• [Work instructions]:
Every line of the material below should be output exactly as written, with the images skipped.

• [Exercise data]:
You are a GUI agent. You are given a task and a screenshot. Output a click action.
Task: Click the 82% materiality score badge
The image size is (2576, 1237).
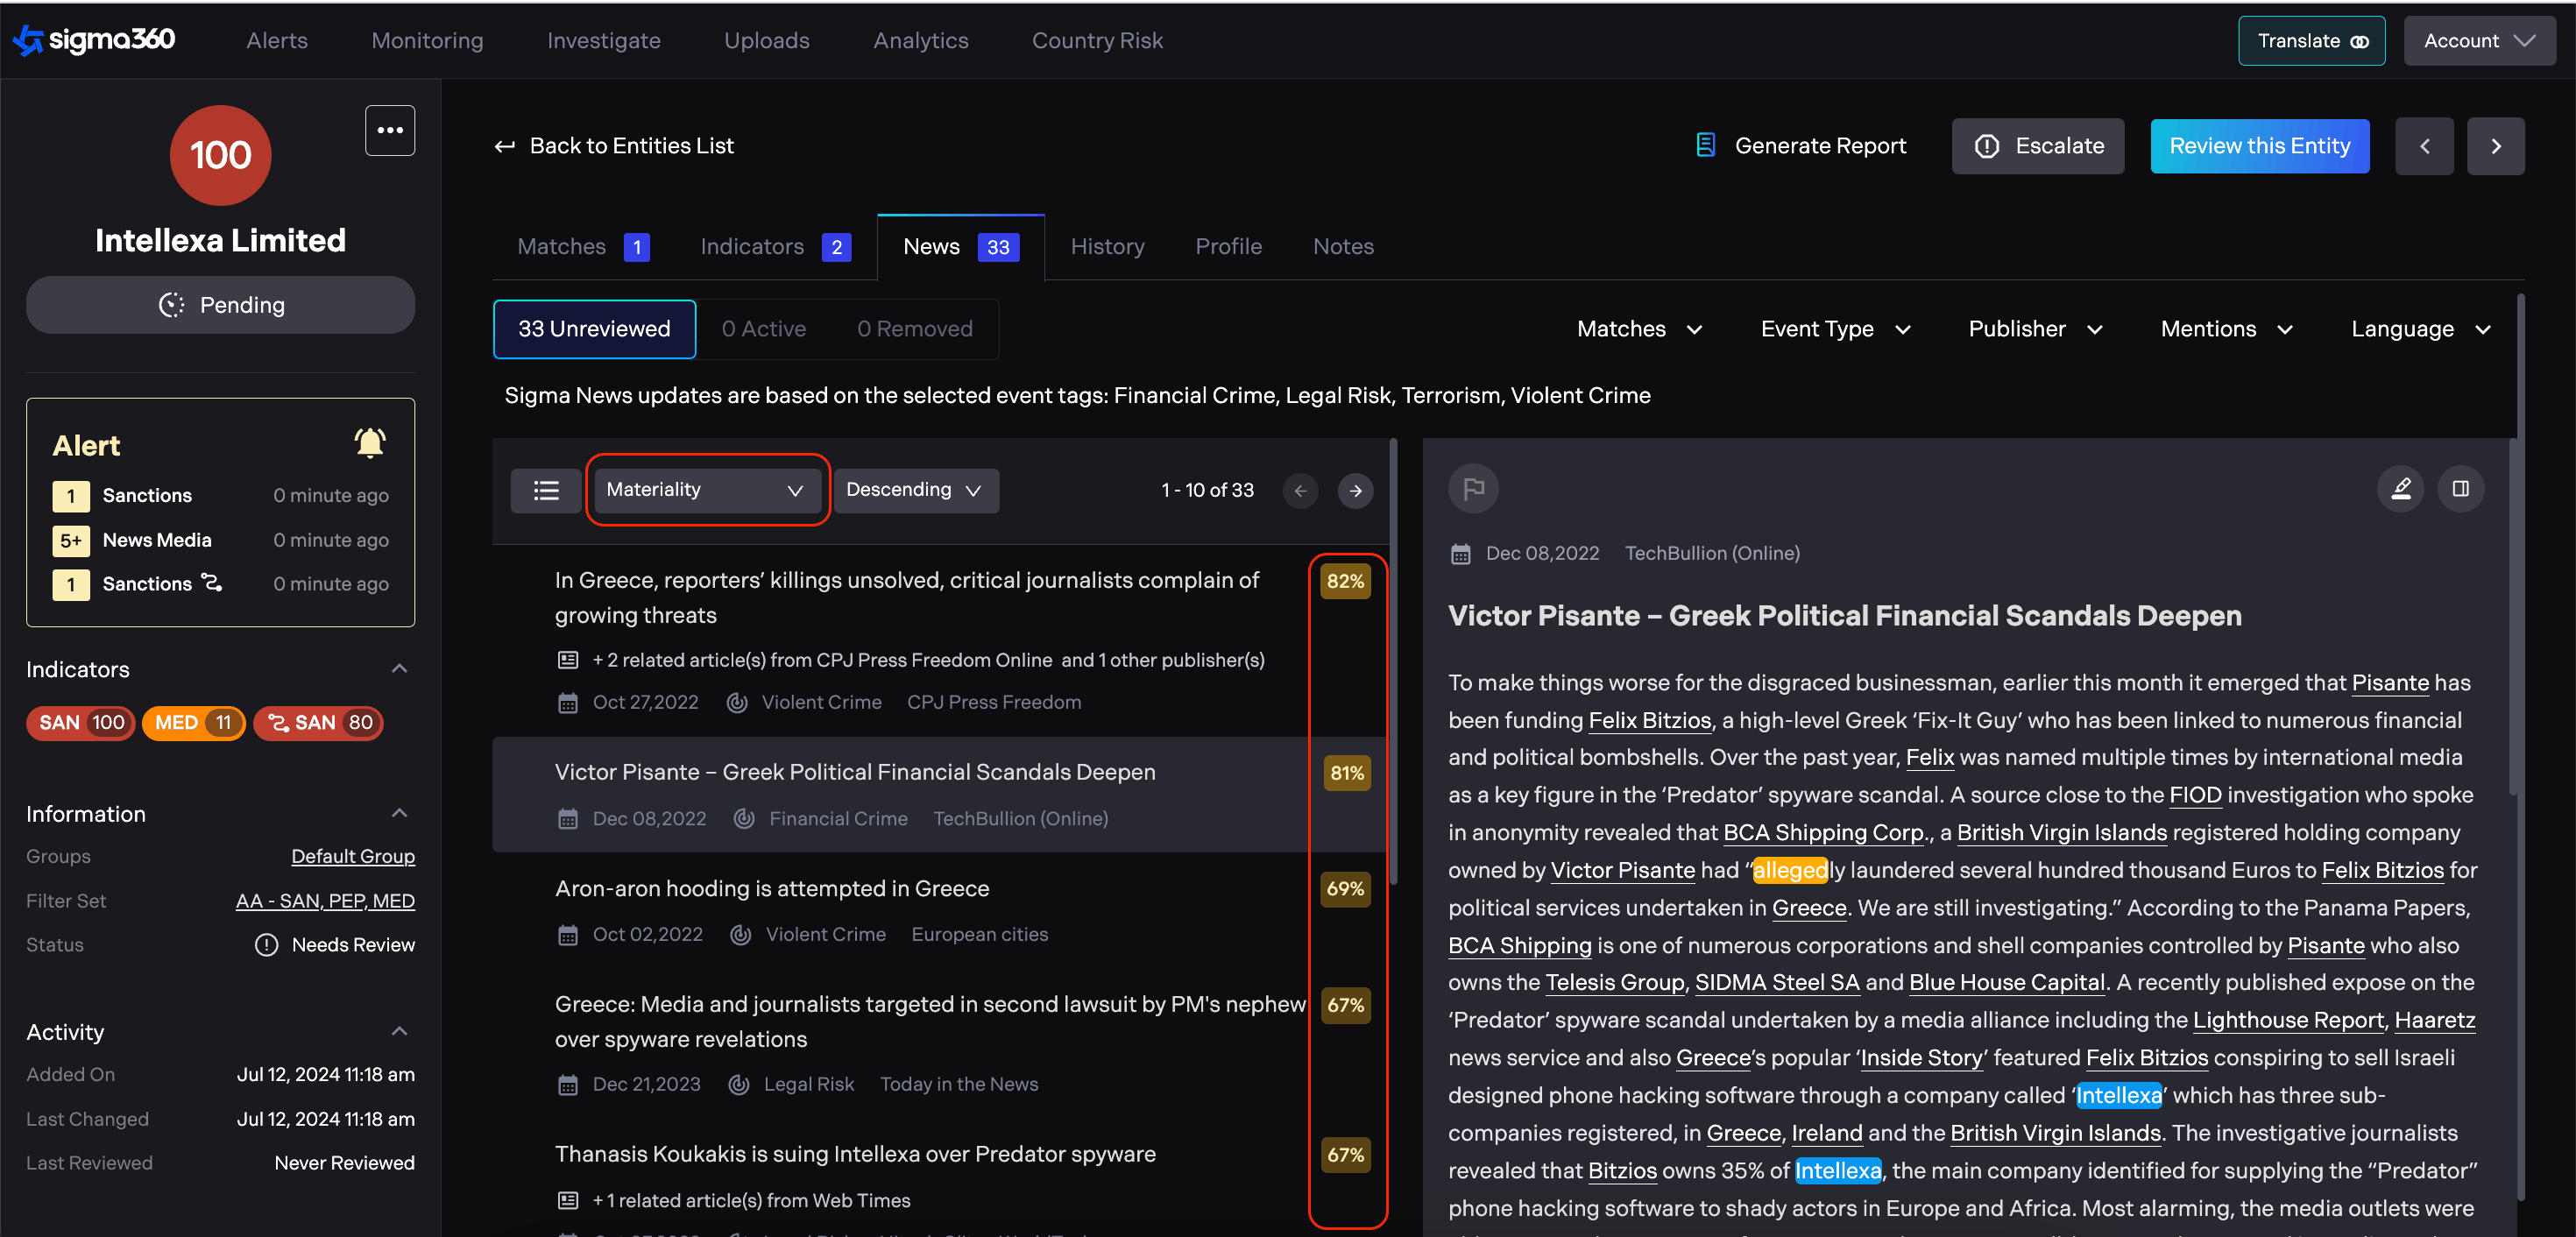(1345, 582)
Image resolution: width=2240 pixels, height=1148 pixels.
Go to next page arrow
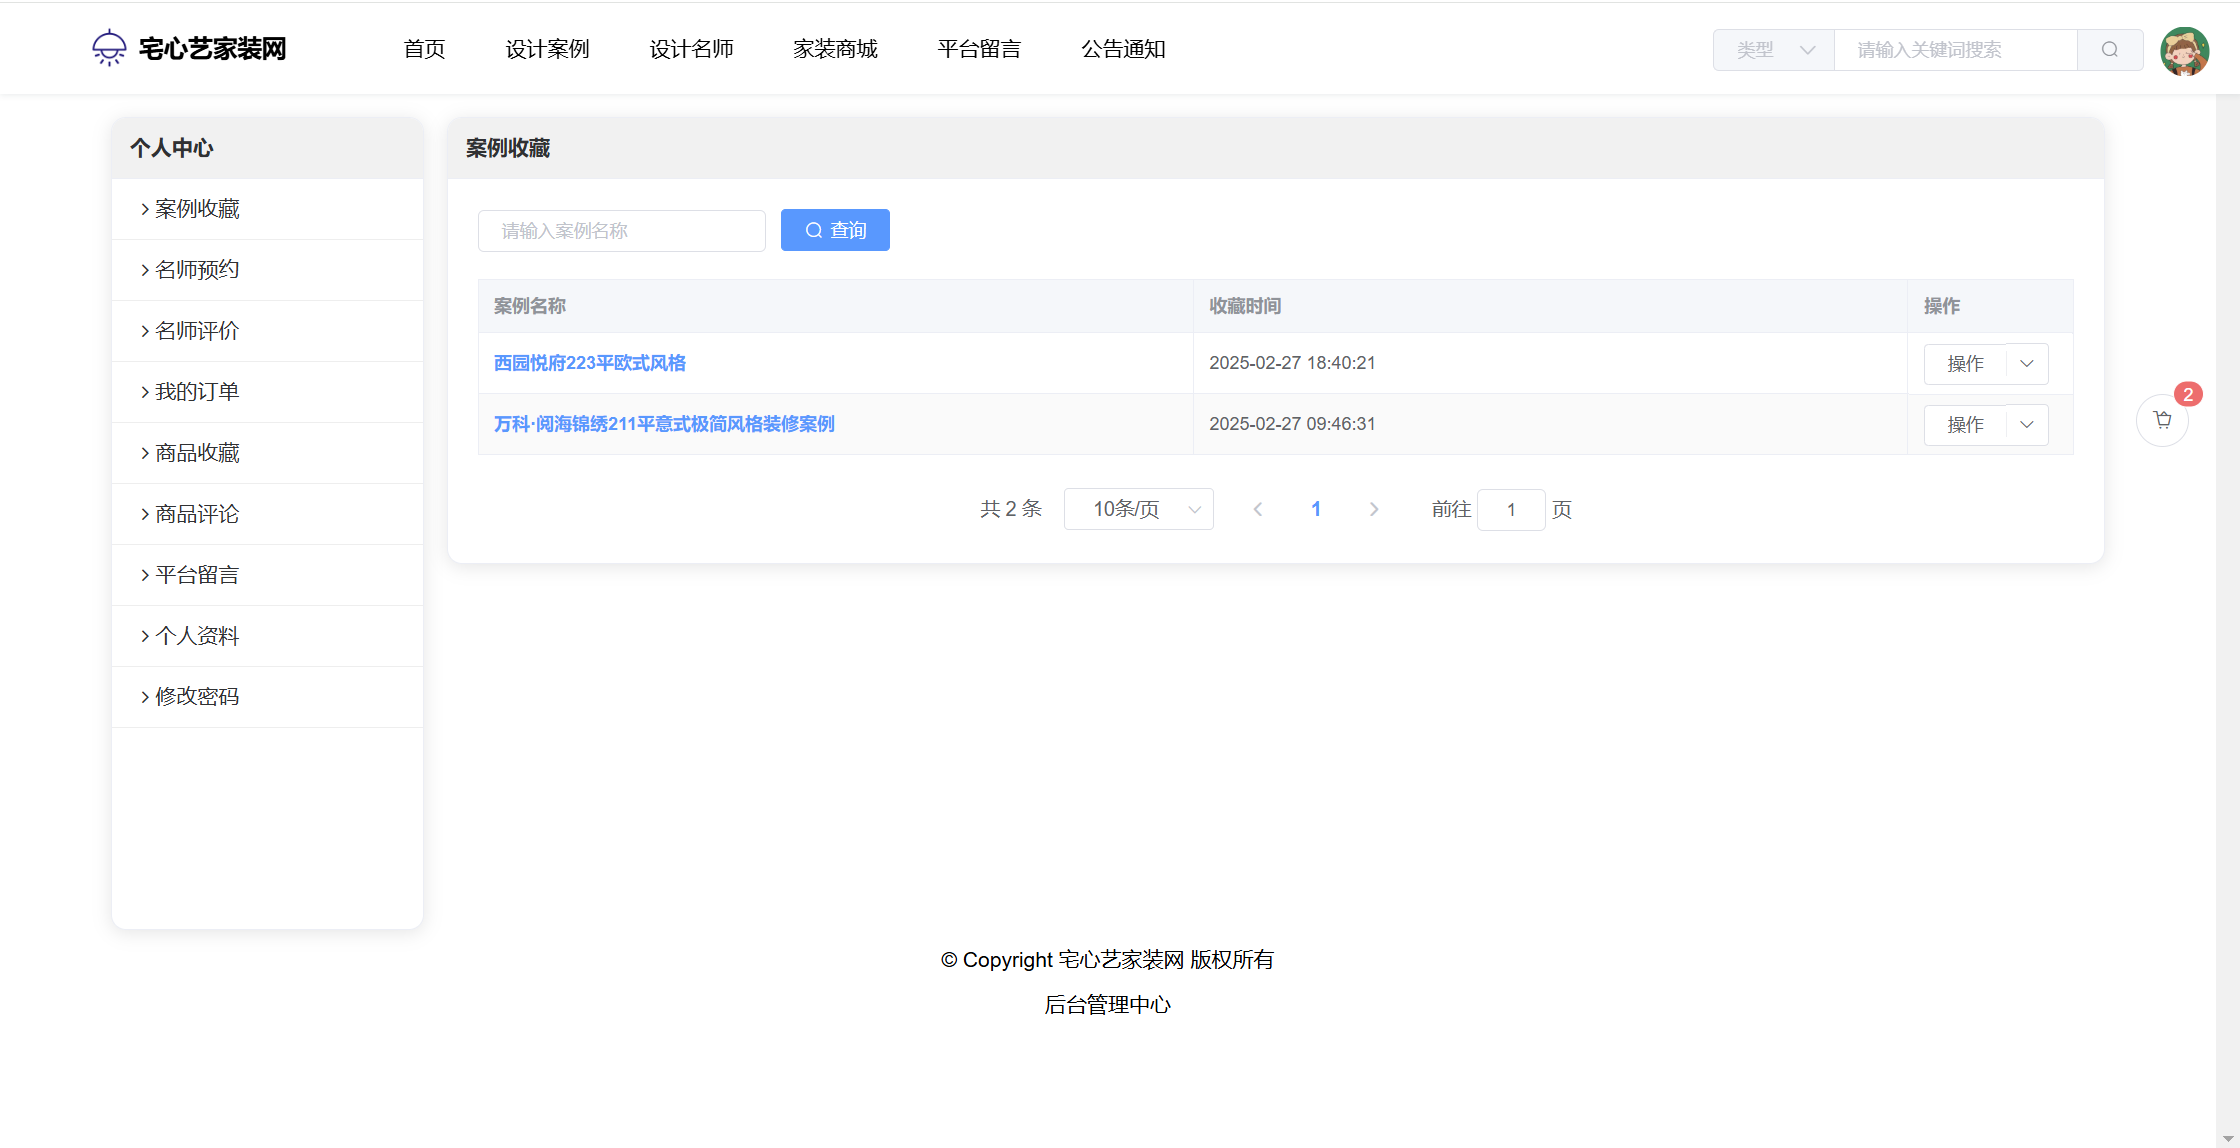point(1373,510)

• [Solution to this exercise]:
You are a GUI agent. You are given a task and a screenshot. Output a click action.
Task: Click the 82% materiality score badge
The image size is (2576, 1237).
(1345, 582)
Image resolution: width=2240 pixels, height=1148 pixels.
Go to next page arrow
point(1373,510)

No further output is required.